Look for Arguments, Not Consensus
Likewise, when it comes to a competition between business plans, avoid the consensus pick, Barnett says. “What I want to see in a business plan competition is the plan that generates the biggest argument.” For example, when Irwin Jacobs founded Qualcomm, a maker of chips for mobile applications, no one thought that the chips could be based on a controversial technology called CDMA (or Code Division Multiple Access). It was a non-consensus idea and a controversial business plan. But it succeeded, and now CDMA is one of the major radio systems used in cellphones.
Connect the Dots Looking Backward
Apple’s Steve Jobs presented this now famous injunction to Stanford students when he spoke at the university’s graduation ceremony in 2005. Barnett echoed this message in his talk: “Great leaders are people who understand that it is not their job to know the future. It is their job to create a system that discovers that future.”
Trying to connect the dots (or game out all the possible outcomes of an action) is a recipe for paralysis, Barnett says.
Look to Jobs’ own company for an example. In 2001, Apple Computer introduced iTunes. At the time, Apple considered itself a computer maker and iTunes was merely a device to boost hardware sales. But when music downloads skyrocketed, Jobs realized he could change the company’s direction by making iTunes a Windows application. Within two months, there were an additional 15 million downloads, and later Apple dropped “computer” from its name.
If Apple executives had connected dots forward to continue to focus on selling computers, they would have missed this major opportunity, Barnett says.
Manage for Variance — Sometimes
Managing for variance, which means allowing change and acting unpredictably, is often a good strategy. Clearly it was for Apple. Singapore, on the other hand, stifled variance when it tried to encourage it. In the 1990s, the country encouraged street musicians to generate a Greenwich Village-like atmosphere but insisted they dress neatly and sing government-approved songs.
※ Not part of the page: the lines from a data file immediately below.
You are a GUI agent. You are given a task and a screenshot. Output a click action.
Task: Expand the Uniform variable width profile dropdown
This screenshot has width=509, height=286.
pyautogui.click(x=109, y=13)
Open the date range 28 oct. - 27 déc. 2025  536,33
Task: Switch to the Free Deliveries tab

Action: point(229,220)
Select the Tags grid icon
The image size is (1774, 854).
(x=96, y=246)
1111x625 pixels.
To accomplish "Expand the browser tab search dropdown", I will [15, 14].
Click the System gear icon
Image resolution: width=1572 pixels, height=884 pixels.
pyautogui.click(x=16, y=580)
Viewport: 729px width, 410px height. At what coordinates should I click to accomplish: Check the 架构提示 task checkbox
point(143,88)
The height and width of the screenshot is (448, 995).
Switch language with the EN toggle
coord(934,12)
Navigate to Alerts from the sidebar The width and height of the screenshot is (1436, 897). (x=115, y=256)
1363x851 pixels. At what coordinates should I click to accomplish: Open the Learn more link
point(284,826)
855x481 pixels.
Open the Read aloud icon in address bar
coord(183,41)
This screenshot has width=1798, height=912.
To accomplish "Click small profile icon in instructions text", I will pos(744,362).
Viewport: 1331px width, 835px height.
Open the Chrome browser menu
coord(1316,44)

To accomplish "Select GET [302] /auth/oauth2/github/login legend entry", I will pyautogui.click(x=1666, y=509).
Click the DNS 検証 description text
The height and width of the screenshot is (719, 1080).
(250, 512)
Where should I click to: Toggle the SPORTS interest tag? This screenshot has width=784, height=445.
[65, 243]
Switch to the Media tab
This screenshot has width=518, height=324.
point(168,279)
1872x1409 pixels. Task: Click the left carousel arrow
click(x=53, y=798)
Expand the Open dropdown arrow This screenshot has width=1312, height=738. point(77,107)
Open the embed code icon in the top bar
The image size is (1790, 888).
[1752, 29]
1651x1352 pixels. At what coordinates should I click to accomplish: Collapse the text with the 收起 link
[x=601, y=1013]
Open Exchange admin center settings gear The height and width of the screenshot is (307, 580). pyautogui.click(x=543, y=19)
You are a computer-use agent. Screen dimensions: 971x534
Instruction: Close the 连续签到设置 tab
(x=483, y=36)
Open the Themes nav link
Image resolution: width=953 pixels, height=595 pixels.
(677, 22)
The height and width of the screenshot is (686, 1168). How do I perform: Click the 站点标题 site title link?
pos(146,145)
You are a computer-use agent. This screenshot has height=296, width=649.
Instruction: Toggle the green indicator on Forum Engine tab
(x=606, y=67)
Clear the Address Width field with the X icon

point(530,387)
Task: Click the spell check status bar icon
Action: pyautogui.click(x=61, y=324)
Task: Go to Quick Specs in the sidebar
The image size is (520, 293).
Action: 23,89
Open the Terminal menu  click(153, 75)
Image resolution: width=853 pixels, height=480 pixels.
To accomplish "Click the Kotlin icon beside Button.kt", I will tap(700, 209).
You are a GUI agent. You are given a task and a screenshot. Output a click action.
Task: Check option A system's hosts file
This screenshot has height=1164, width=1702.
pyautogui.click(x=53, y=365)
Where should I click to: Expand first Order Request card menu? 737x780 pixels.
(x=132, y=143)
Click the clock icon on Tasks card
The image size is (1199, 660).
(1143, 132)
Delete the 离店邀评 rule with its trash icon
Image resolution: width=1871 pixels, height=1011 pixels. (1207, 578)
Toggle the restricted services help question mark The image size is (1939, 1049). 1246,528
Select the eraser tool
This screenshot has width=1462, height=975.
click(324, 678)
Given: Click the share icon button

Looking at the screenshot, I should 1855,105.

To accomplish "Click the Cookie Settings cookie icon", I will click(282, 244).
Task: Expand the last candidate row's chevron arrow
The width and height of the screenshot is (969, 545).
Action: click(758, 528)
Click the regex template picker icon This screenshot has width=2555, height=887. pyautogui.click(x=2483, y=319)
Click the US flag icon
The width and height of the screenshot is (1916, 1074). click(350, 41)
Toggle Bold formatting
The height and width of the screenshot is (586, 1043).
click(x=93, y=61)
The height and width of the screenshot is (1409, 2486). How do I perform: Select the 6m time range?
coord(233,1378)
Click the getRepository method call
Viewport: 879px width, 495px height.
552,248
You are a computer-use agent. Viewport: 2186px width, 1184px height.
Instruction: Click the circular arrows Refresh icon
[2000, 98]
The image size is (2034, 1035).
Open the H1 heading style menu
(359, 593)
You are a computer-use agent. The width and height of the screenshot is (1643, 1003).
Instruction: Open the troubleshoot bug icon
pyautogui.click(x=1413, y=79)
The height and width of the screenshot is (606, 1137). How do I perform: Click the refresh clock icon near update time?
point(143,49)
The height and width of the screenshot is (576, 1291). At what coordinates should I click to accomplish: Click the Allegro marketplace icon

Not surprisingly, the effort failed. “You see what happens when we try to control the innovation process. We think we’re pushing up the mean. What we’re doing is we’re pushing down the variance,” Barnett says.
Of course, managing for variance is not appropriate in every environment, Barnett says. “The person who flies my airplane? I want them to take off and land the exact same way every time.”
Think Before You Pivot
Pivoting, or moving in a sharply different direction from an early strategy, is all the rage these days, says Barnett. “[Young people] all say the word ‘pivot’ all the time. So the recipe is that you try something, it doesn’t work, you pivot, and you’re rich,” he jokes. But handled incorrectly, a pivot can be a major mistake. “You do want to pivot if the very logic that you think is true here is failing its test. But if all you’re doing is just looking at a result without thinking through the logic of the business, you want to think again before you pivot,” Barnett says.
Beware the False Negative
Testing a strategy with data can result in actionable information. But it also could lead to a false positive or a false negative. “False positives are self-correcting. False negatives are not. If I get a false negative, I’ll pivot. And I won’t realize I was right. A false positive, I’m going to do it again,” Barnett says. If, for example, the early feedback on Qualcomm’s use of CDMA technology had incorrectly indicated that it would not succeed and Irwin accepted that false negative, he might well have adopted another, less successful strategy. And he would never have learned that basing Qualcomm technology on the CDMA standard was correct.